Leases allow a company to use some of its operating fixed assets (i.e., buildings, plant and other fixed assets) under a rental system. In certain cases, the company may purchase the asset at the end of the contract for a predetermined and usually very low amount.

Leases pose two relatively complicated problems for external financial analysts:

  • First, leases are used by companies to finance the assets. Even if those items are not shown on the balance sheet, they may represent a considerable part of a company’s assets.
  • Second, they represent a commitment whose extent varies depending on the type of contract:
  1. equipment leasing may be treated as similar to debt, depending on the length of the period during which the agreement may not be terminated;
  2. real estate leasing for buildings may not be treated as actual debt in view of the termination clause contained in the contract. Nonetheless, the utility of the leased property usually leads the company to see out the initially determined length of the lease, and the termination of a lease may then be treated as the early repayment of a borrowing (financed by the sale of the relevant asset).

How are they accounted for?

A lease is either a finance lease or an operating lease. A finance lease5 according to the IASB is ‘‘a lease that transfers substantially all the risk and rewards incident to ownership of an asset. Title may or may not eventually be transferred.’’ An operating lease is a lease that is not a finance lease.

Under IAS, finance leases are capitalised, which means they are recorded under fixed assets and a corresponding amount is booked under financial debt. The lease payments to the lessor are treated partly as a reduction in financial debt and partly as financial expense. The capitalised asset under a finance lease is depreciated over its life. Accordingly, no rental costs are recorded on the income statement, merely financial and depreciation costs.
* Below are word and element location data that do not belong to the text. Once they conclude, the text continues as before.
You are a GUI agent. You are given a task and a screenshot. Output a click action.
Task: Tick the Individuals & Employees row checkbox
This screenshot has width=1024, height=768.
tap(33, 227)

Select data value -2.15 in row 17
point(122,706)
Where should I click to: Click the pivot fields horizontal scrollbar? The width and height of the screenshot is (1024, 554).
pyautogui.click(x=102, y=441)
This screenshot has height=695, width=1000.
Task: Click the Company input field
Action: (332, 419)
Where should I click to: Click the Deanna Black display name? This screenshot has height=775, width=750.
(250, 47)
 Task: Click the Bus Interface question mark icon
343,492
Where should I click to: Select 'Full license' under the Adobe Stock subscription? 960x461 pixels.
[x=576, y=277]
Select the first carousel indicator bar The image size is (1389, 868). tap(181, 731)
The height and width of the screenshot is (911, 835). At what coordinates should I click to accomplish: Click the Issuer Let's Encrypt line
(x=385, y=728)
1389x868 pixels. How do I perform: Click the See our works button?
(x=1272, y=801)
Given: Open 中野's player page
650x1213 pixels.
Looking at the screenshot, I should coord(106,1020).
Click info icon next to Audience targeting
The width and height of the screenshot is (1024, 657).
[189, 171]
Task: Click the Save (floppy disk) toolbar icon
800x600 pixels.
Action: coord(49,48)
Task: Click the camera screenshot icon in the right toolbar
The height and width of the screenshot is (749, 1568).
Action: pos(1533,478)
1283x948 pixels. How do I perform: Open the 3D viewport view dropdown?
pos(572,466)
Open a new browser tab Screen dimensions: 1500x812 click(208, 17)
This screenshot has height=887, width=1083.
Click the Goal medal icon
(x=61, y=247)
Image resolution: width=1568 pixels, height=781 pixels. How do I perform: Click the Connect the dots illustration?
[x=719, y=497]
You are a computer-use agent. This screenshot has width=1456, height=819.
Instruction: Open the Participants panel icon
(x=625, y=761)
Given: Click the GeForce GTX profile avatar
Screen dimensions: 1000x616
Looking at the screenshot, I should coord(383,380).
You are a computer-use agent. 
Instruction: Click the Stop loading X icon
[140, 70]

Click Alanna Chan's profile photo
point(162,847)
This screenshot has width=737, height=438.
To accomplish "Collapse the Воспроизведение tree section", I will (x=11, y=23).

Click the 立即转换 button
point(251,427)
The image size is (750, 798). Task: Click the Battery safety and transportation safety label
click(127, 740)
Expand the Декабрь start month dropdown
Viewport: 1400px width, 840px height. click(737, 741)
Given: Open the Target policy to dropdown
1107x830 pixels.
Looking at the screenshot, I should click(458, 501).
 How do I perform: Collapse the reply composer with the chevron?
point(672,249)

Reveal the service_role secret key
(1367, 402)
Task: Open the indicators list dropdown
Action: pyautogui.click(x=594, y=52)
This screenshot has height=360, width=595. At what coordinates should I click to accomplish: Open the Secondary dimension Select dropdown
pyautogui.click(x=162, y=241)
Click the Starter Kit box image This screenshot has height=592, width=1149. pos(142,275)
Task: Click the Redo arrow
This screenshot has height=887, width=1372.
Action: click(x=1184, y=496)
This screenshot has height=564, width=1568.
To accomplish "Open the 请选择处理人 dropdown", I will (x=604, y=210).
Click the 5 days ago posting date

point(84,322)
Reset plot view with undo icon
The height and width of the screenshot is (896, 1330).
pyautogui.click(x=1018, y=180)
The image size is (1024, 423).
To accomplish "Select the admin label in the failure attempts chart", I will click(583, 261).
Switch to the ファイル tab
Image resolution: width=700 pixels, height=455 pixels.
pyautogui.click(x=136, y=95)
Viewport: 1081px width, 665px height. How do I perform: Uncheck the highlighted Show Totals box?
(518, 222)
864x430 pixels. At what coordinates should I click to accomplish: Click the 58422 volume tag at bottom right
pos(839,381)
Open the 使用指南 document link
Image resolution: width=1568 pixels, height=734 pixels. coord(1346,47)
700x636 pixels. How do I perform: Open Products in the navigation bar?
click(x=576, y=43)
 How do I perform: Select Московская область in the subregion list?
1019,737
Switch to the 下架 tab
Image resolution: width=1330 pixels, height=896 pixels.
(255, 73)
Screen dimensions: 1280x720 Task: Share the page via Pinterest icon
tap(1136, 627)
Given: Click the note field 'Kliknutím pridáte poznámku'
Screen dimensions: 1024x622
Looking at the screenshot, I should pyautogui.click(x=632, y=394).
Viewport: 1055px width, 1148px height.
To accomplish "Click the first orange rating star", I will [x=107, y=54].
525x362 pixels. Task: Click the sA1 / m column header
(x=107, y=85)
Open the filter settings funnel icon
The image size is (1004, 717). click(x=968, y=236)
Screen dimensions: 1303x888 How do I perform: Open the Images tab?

Operating leases are not capitalised and are treated as rentals.

Sale and leaseback transactions, where an asset is sold only to be taken back immediately under a lease, are restated as follows: any capital gain on the disposal is deferred and recognised in income over the duration of the lease for finance leases or immediately for operating leases.

How should financial analysts treat them?

As the reader can see, the distinction between a finance lease and an operating lease is fairly vague; it remains nonetheless a vital one for analysing the real level of a group’s indebtedness. US GAAP contain precise criteria (see p. 959) used in Europe. But they may be too precise, as companies wanting to avoid capitalising leases in their balance sheet may artificially structure leases in a way to avoid being qualified as a finance lease, so as not to show additional liabilities.

Eventually, accountants may decide that all leases are financial leases. Such a decision is not as dramatic as it seems at first sight since, when a lessee signs a contract with a lessor and pays it a rent, this commitment gives rise to a liability, at least from a financial point of view. So the reader should beware of a company with large operating leases. They add fixed costs to its income statement and raise its breakeven point.